Como Morelli, el personaje de Cortázar, me niego a hacer psicologías y quiero poner al espectador en contacto con un mundo personal, con una vivencia y una meditación personales. “Allí donde debería haber una despedida hay un dibujo en la pared; en vez de un grito, una caña de pescar; una muerte se resuelve en un trío para mandolinas. Y eso es despedida, grito y muerte, pero, ¿quién está dispuesto a desplazarse, a desaforarse, a descentrarse, a descubrirse?”

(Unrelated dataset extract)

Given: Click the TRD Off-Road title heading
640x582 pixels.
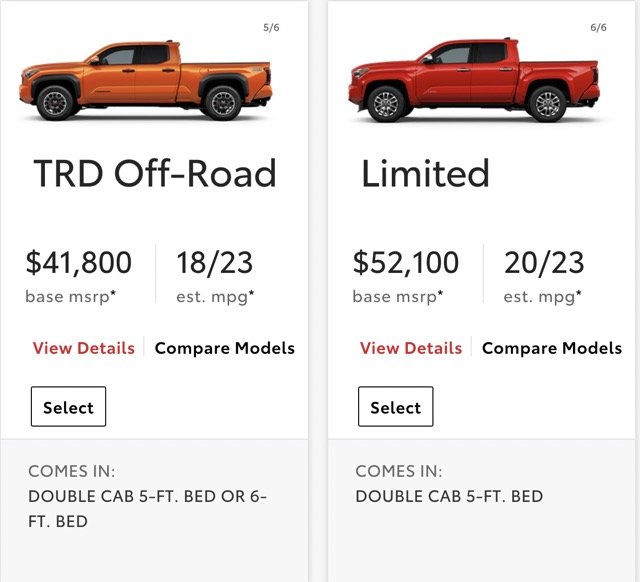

Escribe Anne Dufourmantelle en Elogio del riesgo que la desobediencia es una travesía de los espejismos, una forma de salir de las obligaciones silbando, porque uno aceptó perderlo todo, incluyendo la vida. Allí donde la resignación es exigida, aún es posible, no moderar, no argumentar, sino simplemente optar por un “no”. Dejemos de ser espectadores. Seamos testigos ¿Qué es un testigo? Un testigo es el que participa y, sin embargo, permanece alerta. Un testigo está en el estado de wu-wei. Esa palabra de Lao Tse significa acción a través de la inacción. Un testigo no es alguien que haya escapado de la vida. Vive la vida, la vive mucho más a fondo, mucho más apasionadamente, pero al mismo tiempo en lo más profundo permanece como un observador, sigue recordando que “soy una conciencia”.
“La próxima vez que te desmandes, te inoculo un virus. No un virus potente, no: un virus apenas virus, lo justo para atarantarte y, sin acabarte, hacer que pierdas un poco de tu arrogancia.
Entonces, ah, entonces, vuelves a ser eucalipto. Dulce vuelve a ser mi noche entre tus ramas”.